Problem statement:
Give back every record exactly as it reads.

= = = =

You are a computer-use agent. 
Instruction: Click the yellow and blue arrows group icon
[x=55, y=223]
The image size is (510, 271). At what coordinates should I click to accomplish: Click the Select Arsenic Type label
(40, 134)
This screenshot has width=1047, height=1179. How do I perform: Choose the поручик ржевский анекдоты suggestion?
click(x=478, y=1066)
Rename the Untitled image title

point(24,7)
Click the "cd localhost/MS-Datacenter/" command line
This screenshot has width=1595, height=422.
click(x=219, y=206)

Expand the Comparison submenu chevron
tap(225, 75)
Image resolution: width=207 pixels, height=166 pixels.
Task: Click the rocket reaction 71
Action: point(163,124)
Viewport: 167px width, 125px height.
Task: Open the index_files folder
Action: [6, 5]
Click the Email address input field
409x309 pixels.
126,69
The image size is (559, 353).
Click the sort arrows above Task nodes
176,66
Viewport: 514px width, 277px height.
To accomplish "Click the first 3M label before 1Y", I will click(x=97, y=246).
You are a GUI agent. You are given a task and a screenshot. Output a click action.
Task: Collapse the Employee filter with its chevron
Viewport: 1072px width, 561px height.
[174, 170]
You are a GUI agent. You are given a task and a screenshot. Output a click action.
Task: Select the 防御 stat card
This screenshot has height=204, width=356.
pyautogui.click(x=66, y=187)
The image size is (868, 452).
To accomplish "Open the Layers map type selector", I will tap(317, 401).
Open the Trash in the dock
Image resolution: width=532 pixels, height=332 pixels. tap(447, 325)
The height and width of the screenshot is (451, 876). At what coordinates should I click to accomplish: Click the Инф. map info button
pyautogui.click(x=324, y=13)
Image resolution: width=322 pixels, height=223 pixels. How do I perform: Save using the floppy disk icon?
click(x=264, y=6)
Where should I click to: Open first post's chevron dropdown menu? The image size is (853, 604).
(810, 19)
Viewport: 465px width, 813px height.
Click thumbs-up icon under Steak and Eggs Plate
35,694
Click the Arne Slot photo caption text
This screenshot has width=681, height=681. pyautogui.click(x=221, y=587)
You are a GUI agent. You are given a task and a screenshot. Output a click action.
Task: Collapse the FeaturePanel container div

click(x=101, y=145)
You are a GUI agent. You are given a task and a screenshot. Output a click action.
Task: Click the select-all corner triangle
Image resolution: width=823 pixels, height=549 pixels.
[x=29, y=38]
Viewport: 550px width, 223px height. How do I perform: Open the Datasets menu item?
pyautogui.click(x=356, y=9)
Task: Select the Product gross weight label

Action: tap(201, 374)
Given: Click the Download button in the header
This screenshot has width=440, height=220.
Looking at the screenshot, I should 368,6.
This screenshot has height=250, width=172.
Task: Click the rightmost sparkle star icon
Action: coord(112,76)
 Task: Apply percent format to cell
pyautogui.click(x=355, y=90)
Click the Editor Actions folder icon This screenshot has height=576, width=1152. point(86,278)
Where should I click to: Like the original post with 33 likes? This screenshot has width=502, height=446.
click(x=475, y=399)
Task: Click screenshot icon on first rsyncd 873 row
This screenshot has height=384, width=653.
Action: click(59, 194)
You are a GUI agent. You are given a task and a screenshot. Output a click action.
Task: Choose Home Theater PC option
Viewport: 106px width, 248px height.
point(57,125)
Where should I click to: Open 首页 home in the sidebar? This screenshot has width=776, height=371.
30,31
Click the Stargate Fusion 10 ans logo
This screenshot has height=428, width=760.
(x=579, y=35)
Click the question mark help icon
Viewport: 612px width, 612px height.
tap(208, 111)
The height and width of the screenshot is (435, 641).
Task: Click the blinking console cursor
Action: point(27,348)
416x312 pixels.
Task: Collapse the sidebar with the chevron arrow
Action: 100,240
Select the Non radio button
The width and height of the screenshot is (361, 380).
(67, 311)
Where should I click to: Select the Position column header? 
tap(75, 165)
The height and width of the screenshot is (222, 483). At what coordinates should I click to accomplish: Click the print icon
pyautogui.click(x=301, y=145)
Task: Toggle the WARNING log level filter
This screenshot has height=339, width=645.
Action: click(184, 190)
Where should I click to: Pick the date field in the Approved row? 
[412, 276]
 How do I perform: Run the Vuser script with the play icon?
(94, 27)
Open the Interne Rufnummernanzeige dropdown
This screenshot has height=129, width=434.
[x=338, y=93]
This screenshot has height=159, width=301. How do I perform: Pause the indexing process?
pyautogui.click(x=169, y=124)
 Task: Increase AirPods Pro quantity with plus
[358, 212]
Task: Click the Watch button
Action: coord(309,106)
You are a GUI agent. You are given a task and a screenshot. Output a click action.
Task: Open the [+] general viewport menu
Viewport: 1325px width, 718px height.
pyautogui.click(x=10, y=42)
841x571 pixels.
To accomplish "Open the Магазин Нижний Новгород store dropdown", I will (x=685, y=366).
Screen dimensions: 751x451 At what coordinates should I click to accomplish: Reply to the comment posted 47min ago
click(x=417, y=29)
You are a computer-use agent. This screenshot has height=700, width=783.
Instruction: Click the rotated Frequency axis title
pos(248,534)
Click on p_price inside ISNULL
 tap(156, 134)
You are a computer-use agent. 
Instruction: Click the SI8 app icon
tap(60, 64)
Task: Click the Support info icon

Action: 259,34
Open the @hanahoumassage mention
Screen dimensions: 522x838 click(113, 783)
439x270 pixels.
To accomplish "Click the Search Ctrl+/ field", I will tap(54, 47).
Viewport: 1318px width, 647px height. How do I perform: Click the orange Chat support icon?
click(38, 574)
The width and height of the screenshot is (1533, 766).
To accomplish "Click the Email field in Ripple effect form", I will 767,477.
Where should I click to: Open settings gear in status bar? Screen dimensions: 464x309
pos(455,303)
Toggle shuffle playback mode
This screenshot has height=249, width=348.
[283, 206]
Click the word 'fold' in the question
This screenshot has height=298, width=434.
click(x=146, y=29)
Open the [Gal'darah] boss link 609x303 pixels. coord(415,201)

= = = =

Task output:
You are a computer-use agent. 
Instruction: Click the yellow and blue arrows group icon
[x=55, y=223]
The image size is (510, 271). At what coordinates should I click to accomplish: Click the Select Arsenic Type label
(40, 134)
This screenshot has width=1047, height=1179. How do I perform: Choose the поручик ржевский анекдоты suggestion?
click(x=478, y=1066)
Rename the Untitled image title

point(24,7)
Click the "cd localhost/MS-Datacenter/" command line
This screenshot has width=1595, height=422.
click(x=219, y=206)

Expand the Comparison submenu chevron
tap(225, 75)
Image resolution: width=207 pixels, height=166 pixels.
Task: Click the rocket reaction 71
Action: point(163,124)
Viewport: 167px width, 125px height.
Task: Open the index_files folder
Action: [6, 5]
Click the Email address input field
409x309 pixels.
126,69
The image size is (559, 353).
Click the sort arrows above Task nodes
176,66
Viewport: 514px width, 277px height.
To accomplish "Click the first 3M label before 1Y", I will click(x=97, y=246).
You are a GUI agent. You are given a task and a screenshot. Output a click action.
Task: Collapse the Employee filter with its chevron
Viewport: 1072px width, 561px height.
[174, 170]
You are a GUI agent. You are given a task and a screenshot. Output a click action.
Task: Select the 防御 stat card
This screenshot has height=204, width=356.
pyautogui.click(x=66, y=187)
The image size is (868, 452).
To accomplish "Open the Layers map type selector", I will tap(317, 401).
Open the Trash in the dock
Image resolution: width=532 pixels, height=332 pixels. tap(447, 325)
The height and width of the screenshot is (451, 876). At what coordinates should I click to accomplish: Click the Инф. map info button
pyautogui.click(x=324, y=13)
Image resolution: width=322 pixels, height=223 pixels. How do I perform: Save using the floppy disk icon?
click(x=264, y=6)
Where should I click to: Open first post's chevron dropdown menu? The image size is (853, 604).
(810, 19)
Viewport: 465px width, 813px height.
Click thumbs-up icon under Steak and Eggs Plate
35,694
Click the Arne Slot photo caption text
This screenshot has width=681, height=681. pyautogui.click(x=221, y=587)
You are a GUI agent. You are given a task and a screenshot. Output a click action.
Task: Collapse the FeaturePanel container div

click(x=101, y=145)
You are a GUI agent. You are given a task and a screenshot. Output a click action.
Task: Click the select-all corner triangle
Image resolution: width=823 pixels, height=549 pixels.
[x=29, y=38]
Viewport: 550px width, 223px height. How do I perform: Open the Datasets menu item?
pyautogui.click(x=356, y=9)
Task: Select the Product gross weight label

Action: tap(201, 374)
Given: Click the Download button in the header
This screenshot has width=440, height=220.
Looking at the screenshot, I should 368,6.
This screenshot has height=250, width=172.
Task: Click the rightmost sparkle star icon
Action: coord(112,76)
 Task: Apply percent format to cell
pyautogui.click(x=355, y=90)
Click the Editor Actions folder icon This screenshot has height=576, width=1152. point(86,278)
Where should I click to: Like the original post with 33 likes? This screenshot has width=502, height=446.
click(x=475, y=399)
Task: Click screenshot icon on first rsyncd 873 row
This screenshot has height=384, width=653.
Action: click(59, 194)
You are a GUI agent. You are given a task and a screenshot. Output a click action.
Task: Choose Home Theater PC option
Viewport: 106px width, 248px height.
point(57,125)
Where should I click to: Open 首页 home in the sidebar? This screenshot has width=776, height=371.
30,31
Click the Stargate Fusion 10 ans logo
This screenshot has height=428, width=760.
(x=579, y=35)
Click the question mark help icon
Viewport: 612px width, 612px height.
tap(208, 111)
The height and width of the screenshot is (435, 641).
Task: Click the blinking console cursor
Action: point(27,348)
416x312 pixels.
Task: Collapse the sidebar with the chevron arrow
Action: 100,240
Select the Non radio button
The width and height of the screenshot is (361, 380).
(67, 311)
Where should I click to: Select the Position column header? 
tap(75, 165)
The height and width of the screenshot is (222, 483). At what coordinates should I click to accomplish: Click the print icon
pyautogui.click(x=301, y=145)
Task: Toggle the WARNING log level filter
This screenshot has height=339, width=645.
Action: click(184, 190)
Where should I click to: Pick the date field in the Approved row? 
[412, 276]
 How do I perform: Run the Vuser script with the play icon?
(94, 27)
Open the Interne Rufnummernanzeige dropdown
This screenshot has height=129, width=434.
[x=338, y=93]
This screenshot has height=159, width=301. How do I perform: Pause the indexing process?
pyautogui.click(x=169, y=124)
 Task: Increase AirPods Pro quantity with plus
[358, 212]
Task: Click the Watch button
Action: coord(309,106)
You are a GUI agent. You are given a task and a screenshot. Output a click action.
Task: Open the [+] general viewport menu
Viewport: 1325px width, 718px height.
pyautogui.click(x=10, y=42)
841x571 pixels.
To accomplish "Open the Магазин Нижний Новгород store dropdown", I will (x=685, y=366).
Screen dimensions: 751x451 At what coordinates should I click to accomplish: Reply to the comment posted 47min ago
click(x=417, y=29)
You are a computer-use agent. This screenshot has height=700, width=783.
Instruction: Click the rotated Frequency axis title
pos(248,534)
Click on p_price inside ISNULL
 tap(156, 134)
You are a computer-use agent. 
Instruction: Click the SI8 app icon
tap(60, 64)
Task: Click the Support info icon

Action: 259,34
Open the @hanahoumassage mention
Screen dimensions: 522x838 click(113, 783)
439x270 pixels.
To accomplish "Click the Search Ctrl+/ field", I will tap(54, 47).
Viewport: 1318px width, 647px height. How do I perform: Click the orange Chat support icon?
click(38, 574)
The width and height of the screenshot is (1533, 766).
To accomplish "Click the Email field in Ripple effect form", I will 767,477.
Where should I click to: Open settings gear in status bar? Screen dimensions: 464x309
pos(455,303)
Toggle shuffle playback mode
This screenshot has height=249, width=348.
[283, 206]
Click the word 'fold' in the question
This screenshot has height=298, width=434.
click(x=146, y=29)
Open the [Gal'darah] boss link 609x303 pixels. coord(415,201)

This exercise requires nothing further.